Background
Knockout (KO) ferrets with the cystic fibrosis transmembrane conductance regulator (CFTR) exhibit distinct phases of dysglycemia and pancreatic remodeling prior to cystic fibrosis-related diabetes (CFRD) development. Following normoglycemia during the first month of life (Phase l), hyperglycemia occurs during the subsequent 2 months (Phase Il) with decreased islet mass, followed by a period of near normoglycemia (Phase Ill) in which the islets regenerate.

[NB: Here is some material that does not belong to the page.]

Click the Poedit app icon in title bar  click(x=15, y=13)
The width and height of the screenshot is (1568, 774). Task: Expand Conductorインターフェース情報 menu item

We aimed to characterize islet hormone expression patterns across these Phases.
Conclusion
CF ferret islets revealed significant immunofluorescent staining changes compared to WT during various phases of disease, providing insights into CRFD pathophysiology.
Methods
Immunofluorescence staining per islet area was performed to characterize islet hormone expression patterns in age matched CFTR KO and wild type (WT) ferrets, focusing on the first three phases.
Results
In Phase I, insulin staining intensity was higher in CF (p < 0.01) than WT but decreased in Phase III (p < 0.0001). Glucagon was lower in CF during Phases I and increased in Phase III, while proinsulin decreased (p < 0.0001) Phases II and III. CF sections showed lower proinsulin-to-insulin ratio in Phase I (p < 0.01) and in Phase III (p < 0.05) compared to WT. Conversely, glucagon-to-insulin ratio was lower in CF in Phase I (p < 0.0001) but increased in Phase III (p < 0.0001). Mender's coefficient overlap showed higher overlap of insulin over proinsulin in CF sections in Phase II (p < 0.001) and Phase III (p < 0.0001) compared to WT. Mender's coefficient rate was higher in CF sections during Phase II (p < 0.001).